#### Excerpt to read:

——

Mariah or Mary is still the number one name bestowed upon newborn girls in the United States, and the wind is called Mariah according to an old ballad. It’s remained popular in western cultures since the Angel Gabriel brought astonishing news to the young virgin, Mary and her mom, Ann. People seem to fit with their names. Most friends would agree that my personality is more in sync with the name Jeri than it is with the name of Mary’s mother, even though it is my middle name. My identity changes with the company or tribe who count me as either one of them or one among them. I’ll answer to “Dr. Levesque”, “Dr. J”, “Jer”, “Mom”, and “Mimi”. In fact, one friend calls me Hugo, but being nicknamed after a hyperactive kid on a delayed flight to Orlando is a story that doesn’t fit here. Names are an integral part of each person’s unique identity and the internal compass that helps us to navigate the life journey.

——

#### Given entries:
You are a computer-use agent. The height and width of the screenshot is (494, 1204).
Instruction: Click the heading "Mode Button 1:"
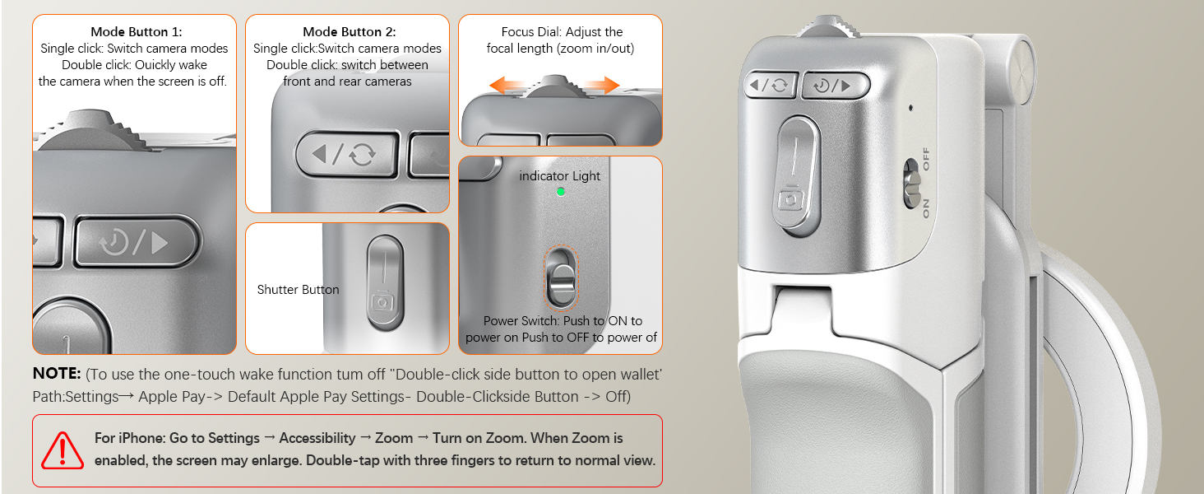136,32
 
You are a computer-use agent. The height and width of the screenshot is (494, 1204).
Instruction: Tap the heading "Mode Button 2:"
349,32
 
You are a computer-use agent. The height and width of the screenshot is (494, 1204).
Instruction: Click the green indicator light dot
561,192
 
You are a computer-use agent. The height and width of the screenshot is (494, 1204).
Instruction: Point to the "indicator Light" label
559,176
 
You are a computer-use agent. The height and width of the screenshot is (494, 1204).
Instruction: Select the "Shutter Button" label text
298,290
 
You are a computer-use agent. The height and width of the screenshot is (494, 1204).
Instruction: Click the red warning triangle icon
63,450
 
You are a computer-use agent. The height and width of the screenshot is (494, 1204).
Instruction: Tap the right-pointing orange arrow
601,85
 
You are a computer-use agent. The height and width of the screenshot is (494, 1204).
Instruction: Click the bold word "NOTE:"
57,374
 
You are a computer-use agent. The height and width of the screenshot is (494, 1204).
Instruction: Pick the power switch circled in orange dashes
561,279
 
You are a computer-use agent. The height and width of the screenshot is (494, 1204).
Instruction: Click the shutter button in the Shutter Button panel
385,282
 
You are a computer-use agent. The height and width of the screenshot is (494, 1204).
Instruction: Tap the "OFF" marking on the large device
925,159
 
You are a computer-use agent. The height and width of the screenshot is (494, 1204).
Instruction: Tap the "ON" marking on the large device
925,209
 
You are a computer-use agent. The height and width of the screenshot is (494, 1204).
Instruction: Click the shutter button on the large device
798,176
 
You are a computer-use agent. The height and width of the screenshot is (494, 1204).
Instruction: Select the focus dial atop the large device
827,26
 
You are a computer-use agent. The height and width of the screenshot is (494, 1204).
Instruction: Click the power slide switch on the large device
911,184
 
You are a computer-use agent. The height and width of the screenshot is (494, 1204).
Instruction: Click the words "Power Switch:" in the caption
521,321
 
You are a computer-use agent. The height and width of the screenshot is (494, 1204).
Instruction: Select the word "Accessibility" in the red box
317,438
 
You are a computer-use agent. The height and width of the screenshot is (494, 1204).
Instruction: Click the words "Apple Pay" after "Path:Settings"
172,397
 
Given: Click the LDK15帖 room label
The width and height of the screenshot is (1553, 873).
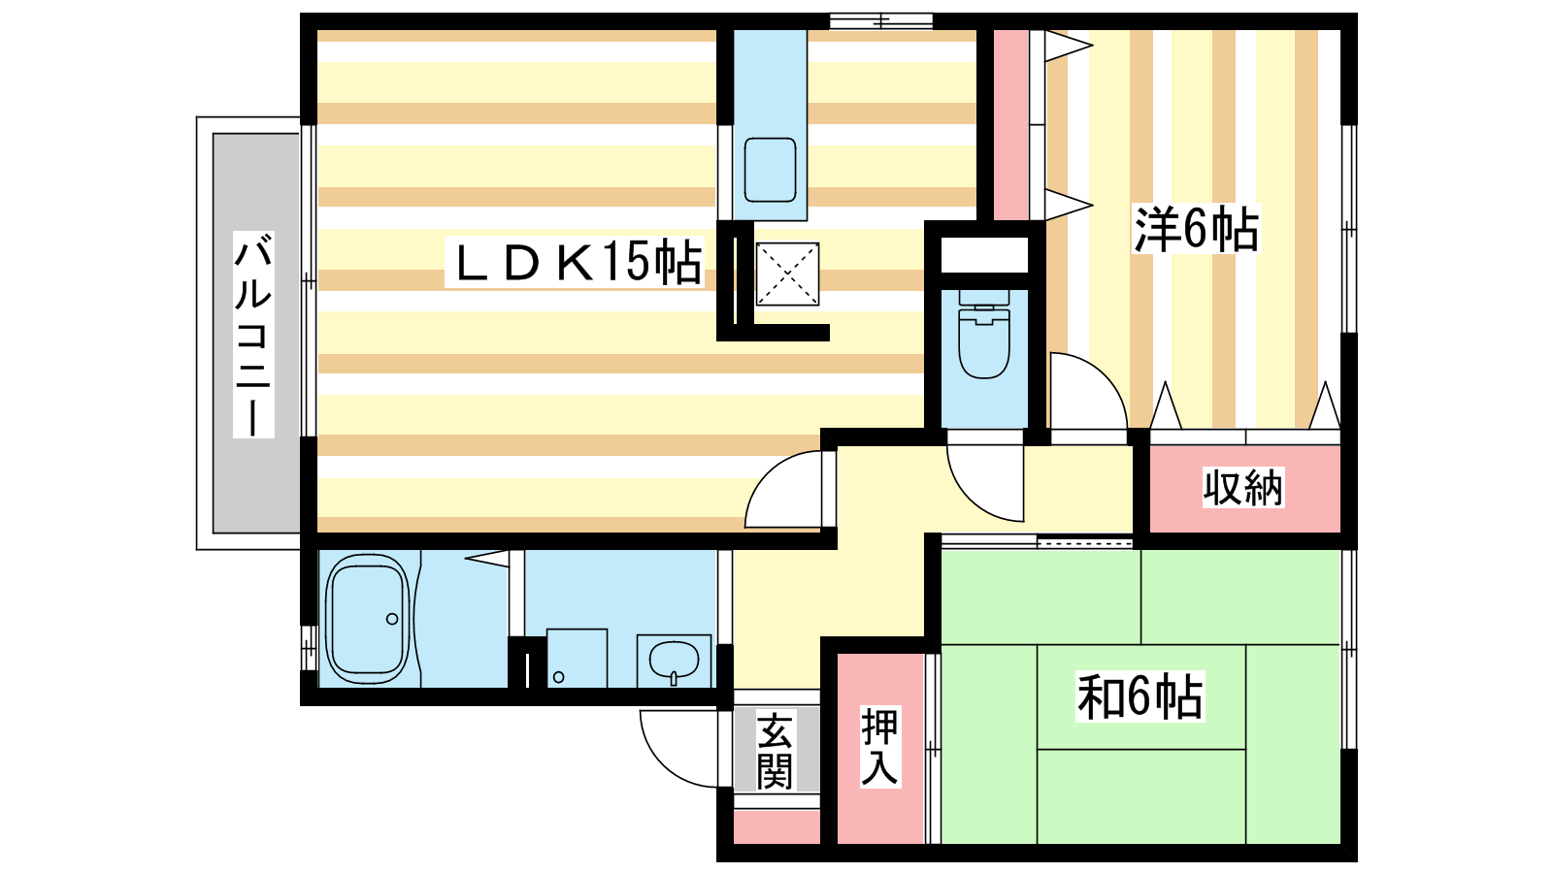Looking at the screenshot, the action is point(575,262).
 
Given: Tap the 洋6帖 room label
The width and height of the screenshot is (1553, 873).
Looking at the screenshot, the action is point(1196,229).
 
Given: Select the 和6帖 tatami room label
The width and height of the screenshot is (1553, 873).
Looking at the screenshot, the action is point(1140,696).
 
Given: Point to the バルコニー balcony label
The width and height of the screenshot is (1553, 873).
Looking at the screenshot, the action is point(253,335).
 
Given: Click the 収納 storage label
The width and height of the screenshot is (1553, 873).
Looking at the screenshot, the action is point(1243,488).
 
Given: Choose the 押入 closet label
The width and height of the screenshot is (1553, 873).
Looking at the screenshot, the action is point(879,746).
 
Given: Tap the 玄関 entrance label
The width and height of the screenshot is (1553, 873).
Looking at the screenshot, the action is point(776,752).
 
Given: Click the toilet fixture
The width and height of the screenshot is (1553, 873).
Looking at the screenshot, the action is point(984,334).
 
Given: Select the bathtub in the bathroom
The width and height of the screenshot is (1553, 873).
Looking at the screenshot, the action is point(368,619).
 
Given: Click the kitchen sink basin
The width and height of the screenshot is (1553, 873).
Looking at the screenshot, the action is point(770,170).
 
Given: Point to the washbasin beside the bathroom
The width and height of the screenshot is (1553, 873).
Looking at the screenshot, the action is point(674,661).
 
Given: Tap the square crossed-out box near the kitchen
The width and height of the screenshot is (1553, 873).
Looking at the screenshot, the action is point(787,274).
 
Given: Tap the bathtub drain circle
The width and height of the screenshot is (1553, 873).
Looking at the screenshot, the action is point(392,619).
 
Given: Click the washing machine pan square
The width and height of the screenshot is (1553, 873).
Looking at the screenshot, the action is point(577,659).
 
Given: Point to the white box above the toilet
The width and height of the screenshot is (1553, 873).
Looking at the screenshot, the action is point(984,255).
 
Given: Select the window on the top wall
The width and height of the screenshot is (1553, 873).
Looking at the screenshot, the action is point(881,21).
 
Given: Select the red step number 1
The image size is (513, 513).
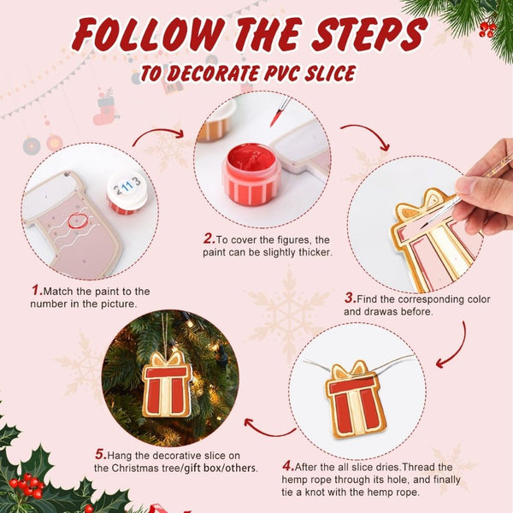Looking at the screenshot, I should click(x=37, y=291).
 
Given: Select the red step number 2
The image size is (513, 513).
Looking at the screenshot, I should click(x=208, y=239).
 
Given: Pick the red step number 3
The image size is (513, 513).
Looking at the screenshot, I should click(x=350, y=298).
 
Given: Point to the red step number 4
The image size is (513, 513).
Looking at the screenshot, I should click(x=288, y=466).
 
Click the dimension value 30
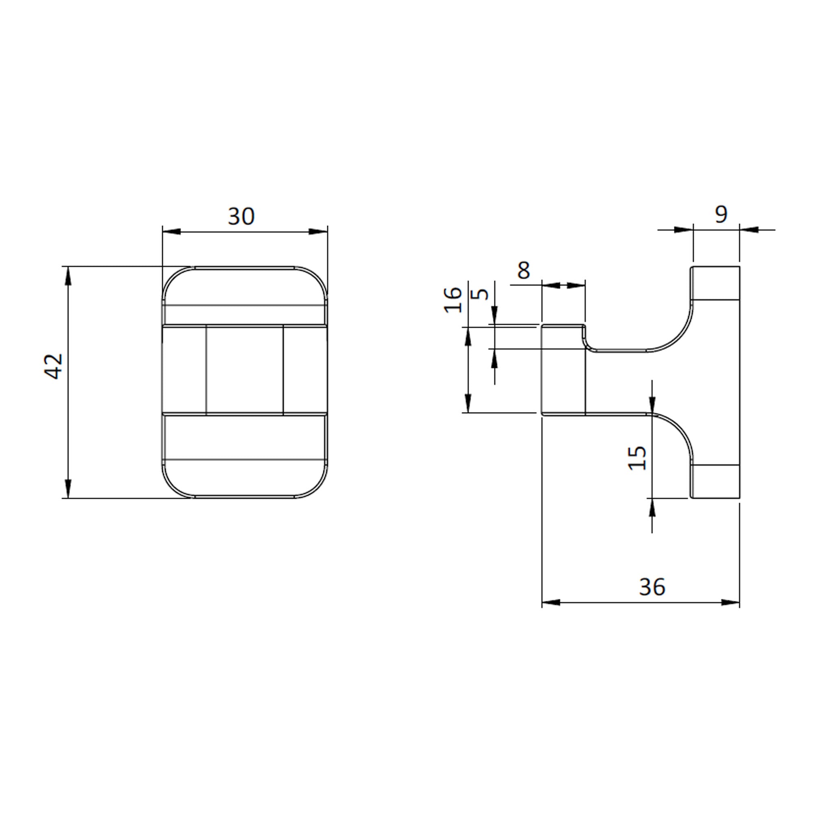point(241,216)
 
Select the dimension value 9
point(721,215)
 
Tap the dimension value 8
point(523,271)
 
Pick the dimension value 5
point(480,294)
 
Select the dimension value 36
point(652,587)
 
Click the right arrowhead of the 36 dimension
point(730,602)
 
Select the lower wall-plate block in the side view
point(715,481)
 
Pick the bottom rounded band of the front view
point(244,478)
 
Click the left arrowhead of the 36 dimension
point(551,602)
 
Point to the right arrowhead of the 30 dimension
point(319,231)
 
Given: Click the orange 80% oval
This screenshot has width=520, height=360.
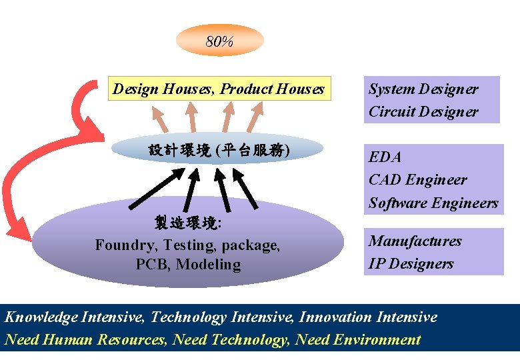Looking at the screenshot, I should (219, 41).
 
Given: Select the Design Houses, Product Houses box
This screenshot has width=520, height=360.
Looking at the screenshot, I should (219, 89).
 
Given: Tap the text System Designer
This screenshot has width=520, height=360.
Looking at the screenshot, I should (423, 89).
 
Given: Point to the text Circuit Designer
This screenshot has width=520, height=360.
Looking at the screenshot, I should (423, 111).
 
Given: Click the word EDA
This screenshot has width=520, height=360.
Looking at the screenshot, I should (385, 157).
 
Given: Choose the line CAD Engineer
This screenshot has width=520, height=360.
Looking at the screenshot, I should (417, 180).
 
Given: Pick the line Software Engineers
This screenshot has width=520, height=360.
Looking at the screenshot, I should (433, 203).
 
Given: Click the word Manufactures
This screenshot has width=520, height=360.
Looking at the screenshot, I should (415, 241).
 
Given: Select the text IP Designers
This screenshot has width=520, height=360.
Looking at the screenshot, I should (411, 263).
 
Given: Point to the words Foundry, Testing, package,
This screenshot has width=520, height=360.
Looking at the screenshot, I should (187, 245).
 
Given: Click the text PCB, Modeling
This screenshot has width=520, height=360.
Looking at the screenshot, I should (187, 264).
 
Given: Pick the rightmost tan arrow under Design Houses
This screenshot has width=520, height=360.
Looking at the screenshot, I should (256, 118).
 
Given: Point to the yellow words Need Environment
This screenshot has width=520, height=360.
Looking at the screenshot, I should (358, 340).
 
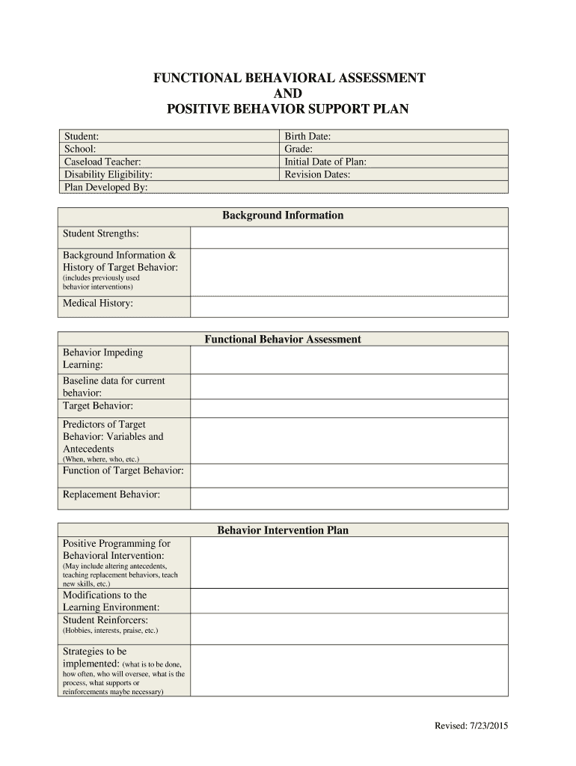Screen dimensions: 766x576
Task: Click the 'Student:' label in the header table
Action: tap(82, 136)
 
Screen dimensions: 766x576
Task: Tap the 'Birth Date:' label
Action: tap(307, 136)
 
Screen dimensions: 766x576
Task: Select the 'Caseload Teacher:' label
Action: tap(102, 162)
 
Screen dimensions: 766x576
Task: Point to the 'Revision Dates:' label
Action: tap(317, 174)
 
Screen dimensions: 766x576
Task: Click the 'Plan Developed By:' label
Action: tap(105, 187)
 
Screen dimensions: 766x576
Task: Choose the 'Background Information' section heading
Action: tap(283, 215)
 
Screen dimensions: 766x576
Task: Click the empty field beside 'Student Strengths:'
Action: tap(349, 237)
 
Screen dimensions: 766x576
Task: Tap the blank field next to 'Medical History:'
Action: tap(349, 307)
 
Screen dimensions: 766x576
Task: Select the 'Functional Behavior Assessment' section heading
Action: tap(283, 340)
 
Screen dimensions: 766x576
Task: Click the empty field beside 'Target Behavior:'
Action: tap(349, 408)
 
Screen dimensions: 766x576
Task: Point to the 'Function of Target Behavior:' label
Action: tap(123, 471)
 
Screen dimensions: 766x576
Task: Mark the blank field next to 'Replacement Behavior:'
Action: tap(349, 498)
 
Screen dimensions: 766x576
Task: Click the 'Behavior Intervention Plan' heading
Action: tap(283, 530)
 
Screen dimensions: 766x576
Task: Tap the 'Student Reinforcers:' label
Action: tap(105, 620)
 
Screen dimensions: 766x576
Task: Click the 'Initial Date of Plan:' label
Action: tap(325, 162)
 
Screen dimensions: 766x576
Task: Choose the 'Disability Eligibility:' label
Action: tap(108, 174)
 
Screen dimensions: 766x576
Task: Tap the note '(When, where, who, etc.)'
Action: tap(101, 459)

——

#### Task details:
Carry on the passage about names and personal identity, beginning right after its last sentence.

#### Output of the task:
Every boat afloat, once it is properly named, is recorded in the Ledger of the Deep. This is far more serious than the description of the vessel by “birth year” and length that appears on personal property tax assessments. The Ledger is kept by Poseidon /Neptune, the “mighty and great ruler of the oceans and seas”, the ageless god of the Sea (small g but long known in legends and myths). When a boat is named, according to tradition, the owner asks for Neptune’s protection from the wrath of the sea and the whims of the four winds.
Yesterday we welcomed new sailors to our dock and took part in the de-naming and christening of their recently purchased older boat. The ceremonies involved a chieftain, a sailor’s ritual, many libations offered to Neptune and rulers of the four winds, and a general celebration of fresh members in the Sioux Harbor tribe.
Sailors are a superstitious lot. To change a boat’s name is said to bring about bad luck. Really bad, for instance, to skip the ceremony and have lightning seek out the Ex Libris’ mast in a crowded harbor. Only the foolish would change the name of a boat on Neptune’s Ledger without asking for him to erase it from memory and then reintroduce the same vessel with a new moniker to the Ledger.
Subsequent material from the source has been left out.